Wherever pictures occur in the entries below, leave them out and retype the rest exactly.

[[ DATA LISTING, beginning ]]

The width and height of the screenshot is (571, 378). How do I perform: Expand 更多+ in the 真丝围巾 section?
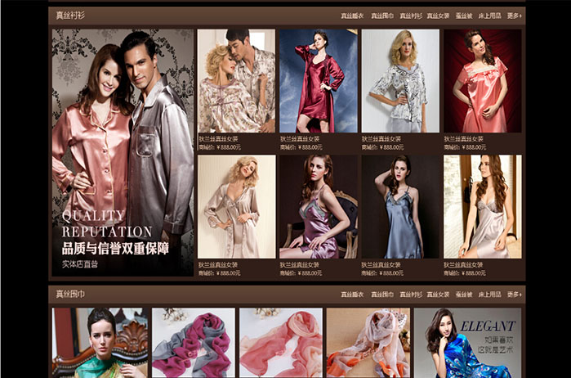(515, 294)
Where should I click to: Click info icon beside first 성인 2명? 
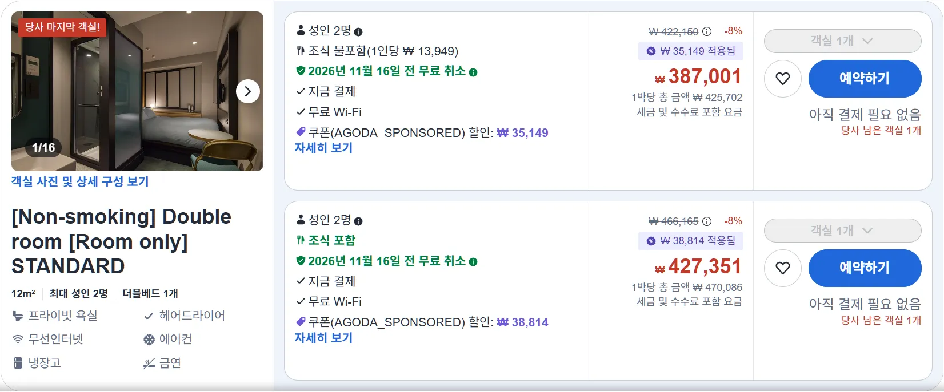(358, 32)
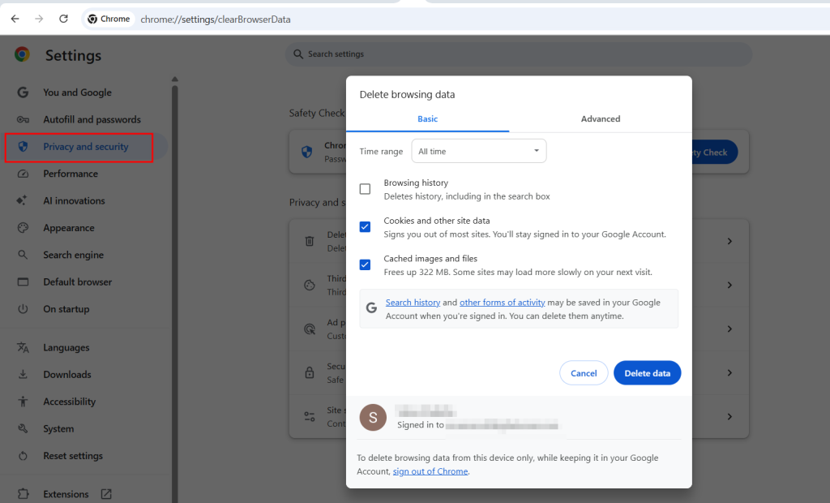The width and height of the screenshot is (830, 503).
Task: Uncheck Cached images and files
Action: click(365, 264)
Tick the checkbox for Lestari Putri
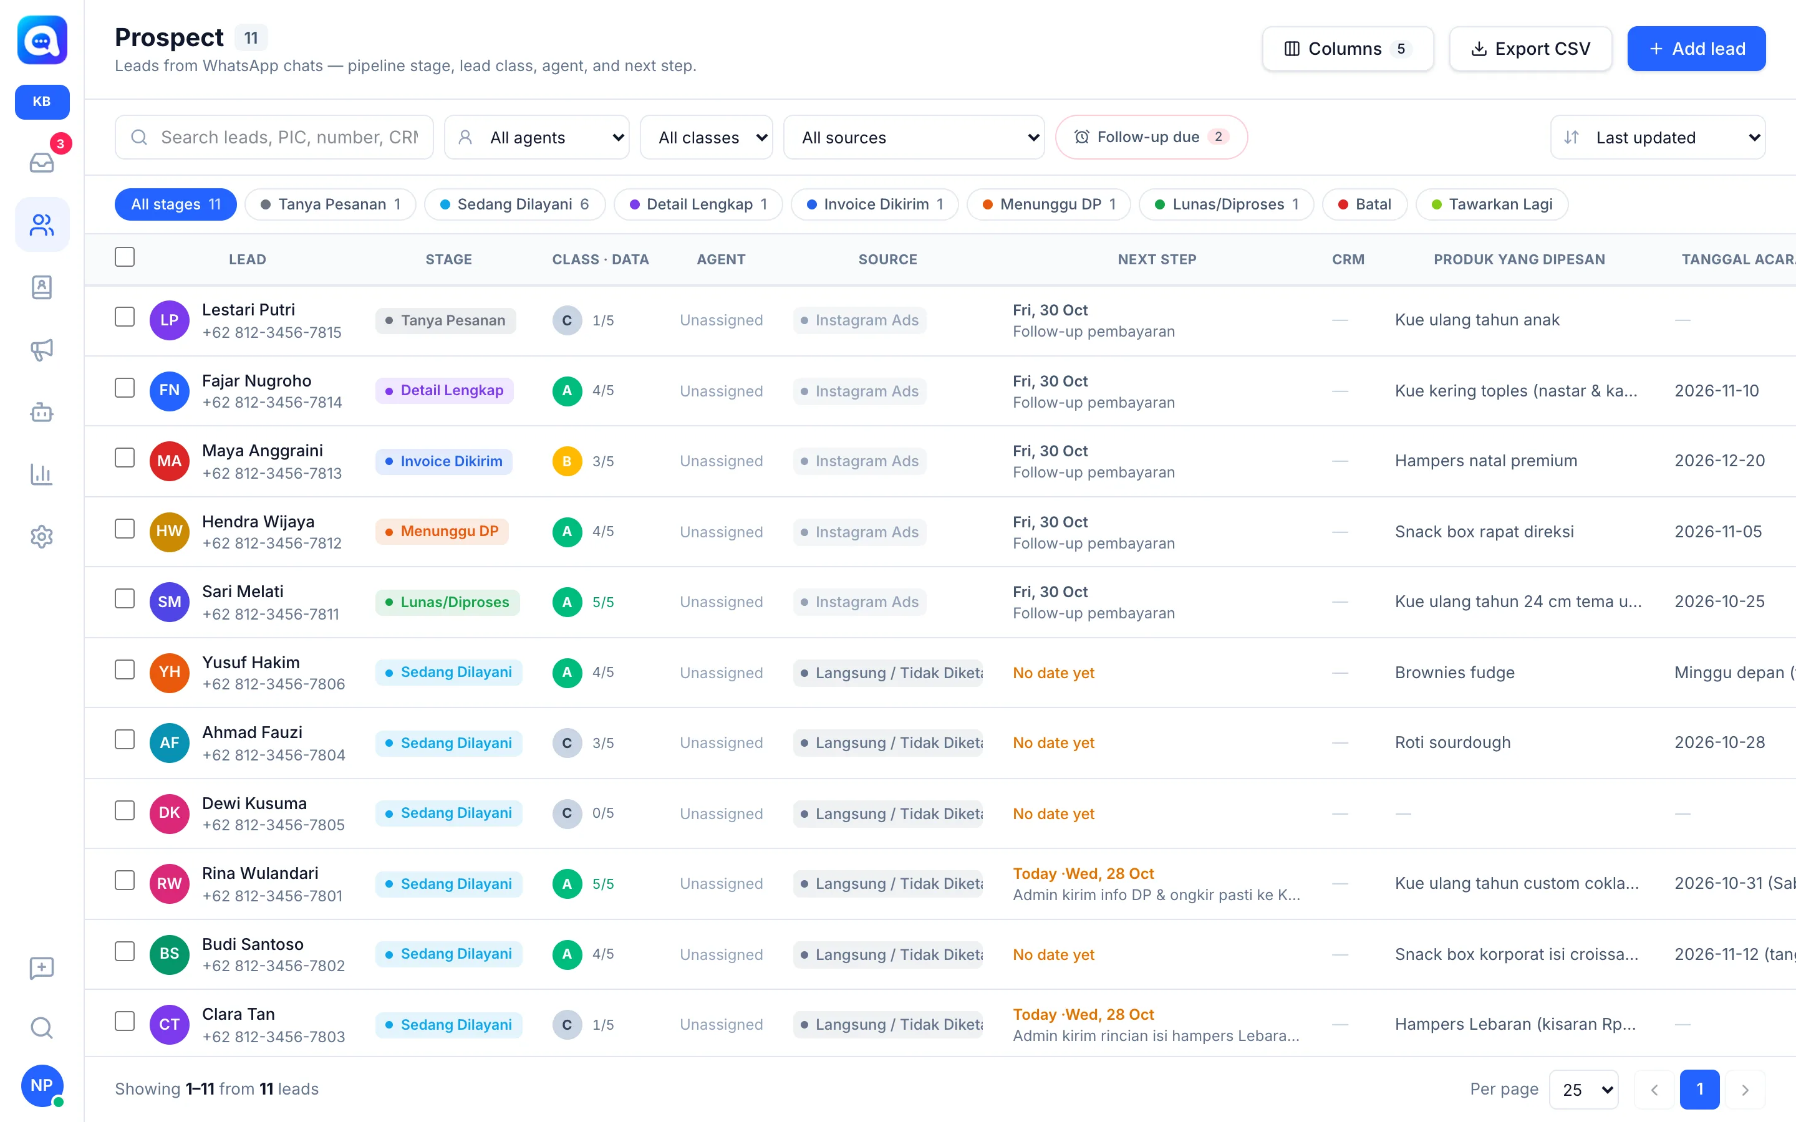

[[ DATA LISTING, end ]]

EXPECTED ANSWER:
The width and height of the screenshot is (571, 378). How do I perform: Expand 更多+ in the 真丝围巾 section?
(515, 294)
Where should I click to: Click info icon beside first 성인 2명? 
(358, 32)
The width and height of the screenshot is (830, 503).
Task: Uncheck Cached images and files
Action: click(365, 264)
Tick the checkbox for Lestari Putri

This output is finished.